- İ.K: Bu meseleyi taraflardan alıp topluma vereceğiz. Artık kim iktidar olursa olsun, örgüt ne yaparsa yapsın bu süreçten vazgeçmenin çok riskli ve kendileri açısından çok kötü olduğunu hissedecek. Toplumun, medyanın, sivil toplum kuruluşlarının, kadın örgütlerinin, ekonomi kuruluşları ve yerel yönetimlerin ciddi anlamda sürece katılımları gerekiyor. Bizden devlet mesela 'Dağdan dönüşler için rapor istiyoruz' dediğinde, biz bu işin uzmanlarıyla ciddi ve önemli çalışmalar yapacağız. Bizim tek derdimiz var. O da bu süreci topluma emanet edecek çalışmaları yapmak.
BARIŞ MUHABİRLİĞİ ŞART
- Medyanın yer yer kullandığı barışın karşısındaki dikenli dile karşı ne yapabilirsiniz ki?
- İ.K: Kötü niyetliler için yapacak bir şey yok. Ama bilmeden barış sürecine zarar verecek haberler yapan, manşetler atanlar olabiliyor. Bizim medyadaki öncelikli hedef kitlemiz iyi niyetli olanlar ve ortada duranlar. İnsanları nefrete yönlendirecek haberler nasıl yapılmaz, sürece nasıl zarar verilmez, hangi dil kullanılmaz gibi konuları biraz anlatmak gerekir. Her gün çatışma haberi veren savaş muhabirleri var ama artık barış muhabirliği de olmalı. İletişim fakültesinde okuyan öğrenciler için de hap şeklinde barış muhabirliği eğitimi vereceğiz.

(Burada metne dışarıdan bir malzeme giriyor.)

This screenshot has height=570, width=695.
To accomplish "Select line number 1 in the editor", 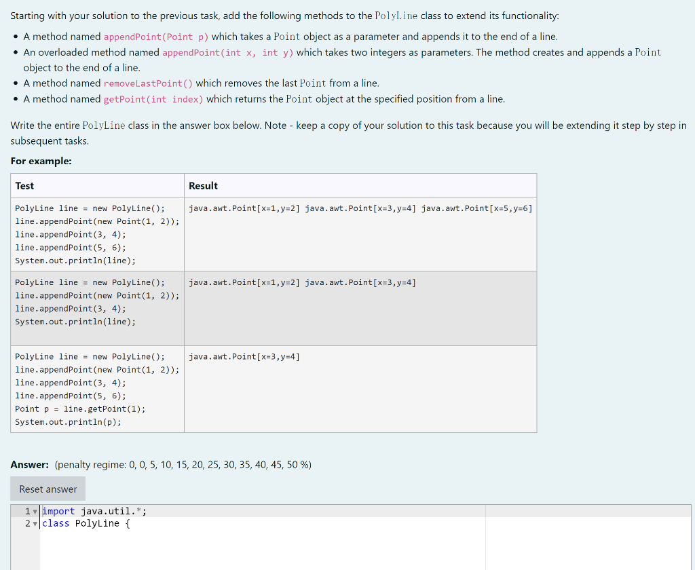I will 26,510.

- M.A.G: Bu kadar değerli üzerine titrememiz gereken sürecin halk tarafından karşılık bulduğunu söylüyoruz. Ama daha düne kadar kışla önünde Kürtlerin yaşadığı acılarla hiç ilgilenmeyen isimler şimdi kalkıp barış için bir şey söylemek yerine PKK'ya 'Niçin silah bırakıyorsunuz?' dediği bir süreci yaşıyoruz. Daha yeni Dolmabahçe'deki uzlaşı toplantısından sonra 'Buradan hiçbir şey çıkmadı. Elimizde geriye kalan hiçbir şey yok' diyen basın mensupları var. Evrensel değerlere sahip çıktığını söyleyen kimselerin bu sürece yeterince sahip çıkmadığı, üzerine titremediği bir dönemi görüyoruz. 'Bu kadar değerli bir şey elimizden giderse ne oluruz?' diye biz endişeliyiz.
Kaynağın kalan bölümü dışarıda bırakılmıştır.